Answer these questions from the article below about the illegal junkyard near Glen Raven:
(a) What is the street address at the center of the junkyard?
(b) Which county department took action first, and in what month and year?
(c) What problems has the local health department documented on the property?

— start of Provided text —

Health Dept., Social Services, Sheriff all exploring ways to address illegal junkyard
One man’s trash has become a real bother for county officials as they contend with an illegal junkyard that has established itself on the periphery of Burlington’s Glen Raven neighborhood.
Over the past several months, a half dozen county departments and agencies have been drawn into the struggle with this unlicensed hoard, whose epicenter at 1940 Barbee Street lies just outside of Burlington’s municipal limits.
This colossal collection of clutter, which includes motor vehicles, discarded appliances, and busted shipping pallets, has all but swallowed the home of the lot’s elderly owner Grace R. Barbee. It has also elicited complaints from neighbors, who contacted the county’s planning department last fall to report the presence of abandoned vehicles and have since gotten in touch with other agencies about the debris.
Although Barbee’s property is situated within Burlington’s extraterritorial jurisdiction, the lead on the remediation of the illegal dump has, so far, been taken by county officials. The county’s planning department was the first to take action when it issued a formal notice of violation for junked vehicles in October of 2020. The state of the property has also come to the attention of the local health department, which has gone on to document rodent infestations, sewage discharges, and other public health menaces.

— end of Provided text —
— start of Extracted material —

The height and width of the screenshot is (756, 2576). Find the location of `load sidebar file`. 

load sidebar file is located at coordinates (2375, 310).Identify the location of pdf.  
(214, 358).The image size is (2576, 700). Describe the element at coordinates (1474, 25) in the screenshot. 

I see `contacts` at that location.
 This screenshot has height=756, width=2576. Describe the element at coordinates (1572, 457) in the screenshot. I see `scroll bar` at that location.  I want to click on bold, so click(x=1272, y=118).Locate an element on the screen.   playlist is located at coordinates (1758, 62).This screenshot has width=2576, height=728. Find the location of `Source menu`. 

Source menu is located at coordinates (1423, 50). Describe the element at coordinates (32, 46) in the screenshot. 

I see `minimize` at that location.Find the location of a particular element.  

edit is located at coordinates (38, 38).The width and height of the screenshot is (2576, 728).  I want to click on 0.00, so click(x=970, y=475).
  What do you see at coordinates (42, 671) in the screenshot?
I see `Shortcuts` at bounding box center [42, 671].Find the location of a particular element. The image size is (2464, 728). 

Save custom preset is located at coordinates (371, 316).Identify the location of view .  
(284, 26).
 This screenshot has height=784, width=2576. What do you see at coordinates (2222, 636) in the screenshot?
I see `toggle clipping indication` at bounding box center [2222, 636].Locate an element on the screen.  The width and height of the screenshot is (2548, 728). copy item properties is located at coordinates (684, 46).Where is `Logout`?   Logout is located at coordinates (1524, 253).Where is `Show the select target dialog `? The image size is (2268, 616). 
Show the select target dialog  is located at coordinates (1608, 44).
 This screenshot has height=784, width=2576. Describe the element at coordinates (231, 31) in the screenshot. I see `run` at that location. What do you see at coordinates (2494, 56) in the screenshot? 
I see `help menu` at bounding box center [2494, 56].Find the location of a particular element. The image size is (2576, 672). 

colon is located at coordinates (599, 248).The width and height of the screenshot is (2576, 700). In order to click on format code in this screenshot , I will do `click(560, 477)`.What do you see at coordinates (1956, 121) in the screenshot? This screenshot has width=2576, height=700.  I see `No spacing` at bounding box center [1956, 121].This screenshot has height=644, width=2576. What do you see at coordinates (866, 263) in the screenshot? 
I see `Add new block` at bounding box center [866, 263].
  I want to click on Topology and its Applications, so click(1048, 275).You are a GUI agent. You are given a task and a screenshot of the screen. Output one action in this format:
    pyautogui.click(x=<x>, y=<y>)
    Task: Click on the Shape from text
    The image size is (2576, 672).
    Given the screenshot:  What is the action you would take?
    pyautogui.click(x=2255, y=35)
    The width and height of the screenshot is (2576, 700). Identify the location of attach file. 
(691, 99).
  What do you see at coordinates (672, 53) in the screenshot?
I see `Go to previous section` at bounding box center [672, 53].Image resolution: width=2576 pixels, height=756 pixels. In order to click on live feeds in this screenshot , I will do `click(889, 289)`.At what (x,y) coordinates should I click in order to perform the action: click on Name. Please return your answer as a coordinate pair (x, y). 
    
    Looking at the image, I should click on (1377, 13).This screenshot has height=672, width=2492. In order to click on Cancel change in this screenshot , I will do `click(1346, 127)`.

— end of Extracted material —

**Output below:**
(a) 1940 Barbee Street
(b) The planning department, in October 2020
(c) Rodent infestations, sewage discharges, and other public health menaces